What is the difference between this and Slow-Query Rate?
This card counts statements that failed. Slow-Query Rate % counts statements that succeeded but took too long. A query that runs for 40 seconds and returns rows is slow, not an error. The exception is a lock-wait timeout: a statement that waits, then gives up, ends in an error, so it can appear on both cards. Reading them together tells you whether your queries are timing out (slow plus error) or failing outright (error only).
Does this include deadlock victims?
Yes. When InnoDB detects a deadlock it rolls back one transaction as the victim, which surfaces as an error (ER_LOCK_DEADLOCK) to the application. So a deadlock storm pushes both this card and InnoDB Deadlocks (last 5m). If your application retries deadlock victims automatically (the recommended pattern), the user may never notice, but the error still counts here, which is why a low-level deadlock rate can keep this card slightly above zero.

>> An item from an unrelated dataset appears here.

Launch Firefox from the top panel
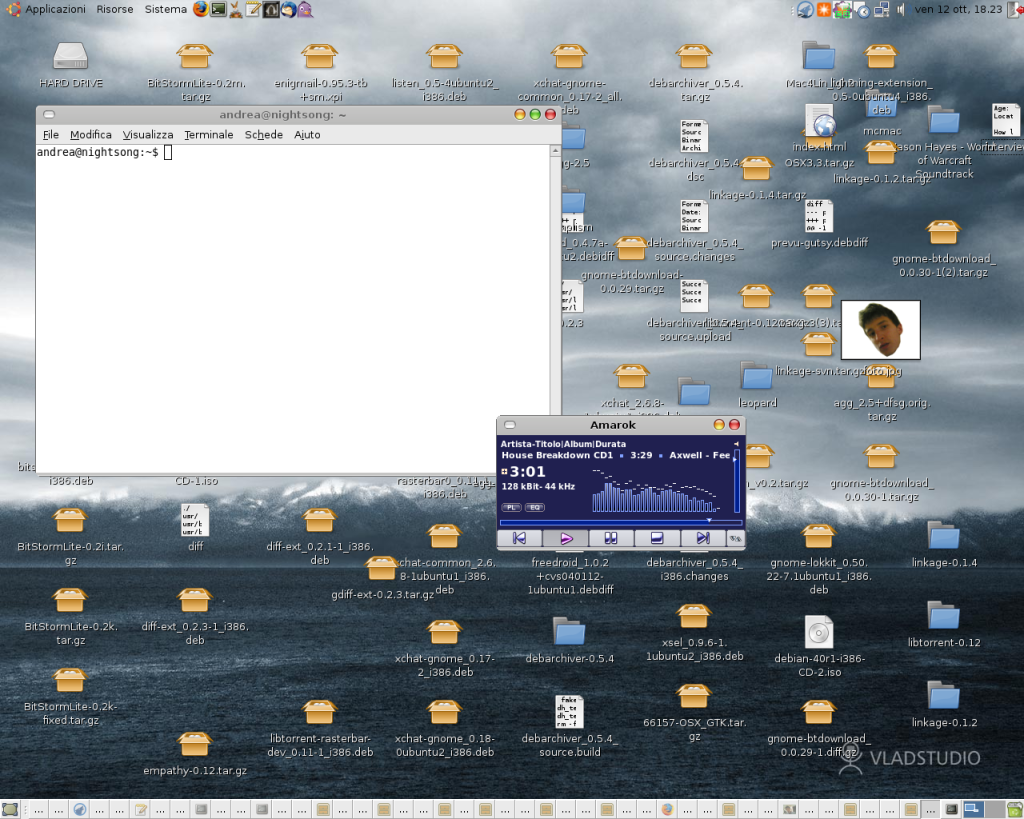 pyautogui.click(x=200, y=9)
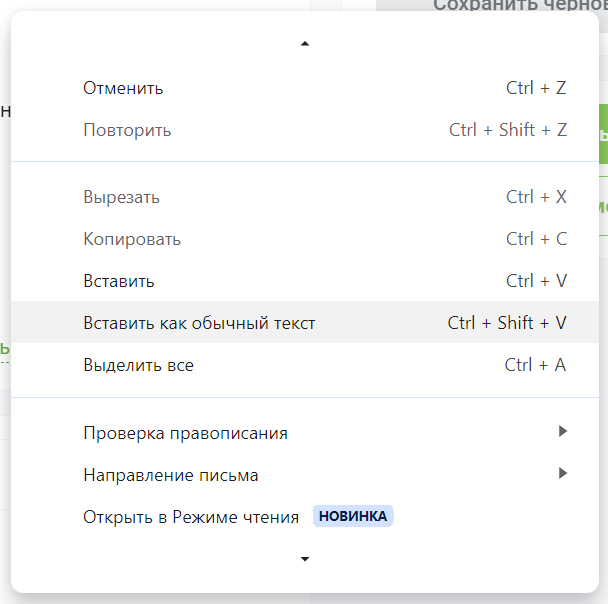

My disk filled up and the error rate went to 30%. Connected?
Directly. When the data or log volume is full, InnoDB cannot write, so every INSERT, UPDATE, and DELETE fails while SELECTs may still succeed. The result is a high error rate dominated by write failures. Pair with Database Disk Usage %: if it is near 100% at the same time, free space (drop old binlogs, extend the volume) and the error rate recovers as soon as writes can land.
Why is the threshold 1% and not higher?
Because production application code almost never sends queries it expects to fail. A well-behaved service runs at thousandths of a percent. Crossing 1% means roughly one in a hundred statements is failing, which at any real traffic level is thousands of customer-facing errors per minute. 1% is deliberately sensitive so the team is paged while the cause is still fresh and findable, usually a deploy or a change made in the last few minutes.
Can a permissions change cause this?
Yes, and it is a common surprise. Revoking a grant, rotating a credential, or a migration that recreates a user can leave the application sending valid SQL that the server now refuses with an access-denied error. These show up here as a clean error spike with an access-denied code, not as a SQL or lock problem. If the error code points at permissions, look at recent GRANT/REVOKE activity and credential rotations rather than at the application code.